WHEN THE Queen opens London Tube lines, as she is prone to on occasion, she makes a point of pretending to drive a train between one station and another and of being photographed grinning glassily with the control known as the "dead man's handle" in her grip. It never quite convinces anyone that she plans to use public transport on a regular basis, but in a peculiar way it satisfies the commuting community that she is one of us at heart. Tony Blair and John Prescott are another matter. When they appeared at St James's Park station on Thursday to give a morale- boosting address to Tube managers, there was no attempt to make a grand entrance from below by escalator. Knowing, presumably, how sweaty and unreliable the Tube can be, they walked to the station across St James's Park. Whether they ruled out taking the Jags because a) it would look flash or b) the traffic can be terrible is for us to enjoy guessing.

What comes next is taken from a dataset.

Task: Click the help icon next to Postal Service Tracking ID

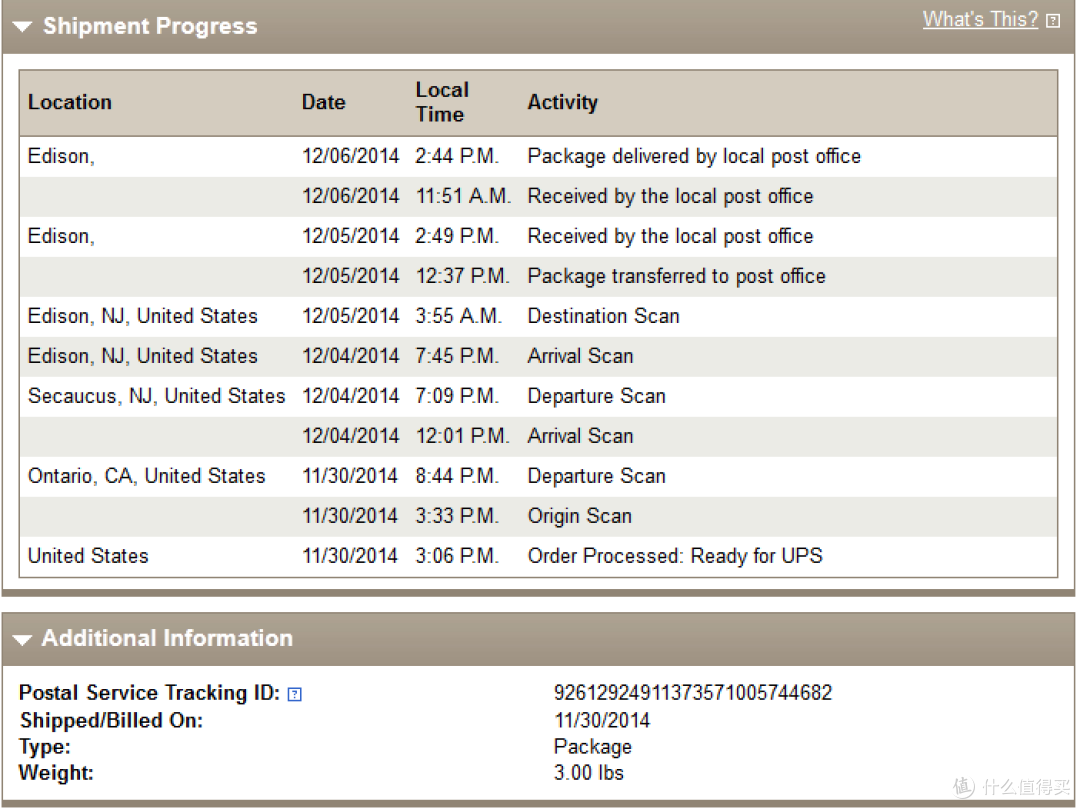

THOSE self-confident full-page ads taken out this week by Action 2000, the official millennium bug-busting outfit, to report on how well prepared everyone is already for the 1 January microchip meltdown look to be a bit of a hostage to fortune. According to the propaganda, only a few local councils are likely on present showing to cause "severe risk of material disruption" which there may not be enough time to rectify. Nuclear installations (of course), telecommunications, air traffic control, the postal system and traffic signals are all said to be 100 per cent sorted. So, apart from a few red-faced councillors - and we always need those for amusement - 2 January should be a normal day. Do we think this is likely? That depends on whether we're scaremongers or not. The chances are there'll either be total anarchy on the day or one faulty traffic light in Bolton, with a hundred TV crews filming it not working. The key point is, can we trust computer people to get anything right?

A COLLEAGUE e-mailed a pounds 100 invoice to the BBC's Online service recently for a contribution he had made to their millennium website. "Sorry about the delay in getting back to you," came an electronic reply after some time, "I know the logical thing would be to add an invoice number to the e-mail and send it back so I can print it, but apparently this is not acceptable." They wanted one sent through the post. Wired, or what?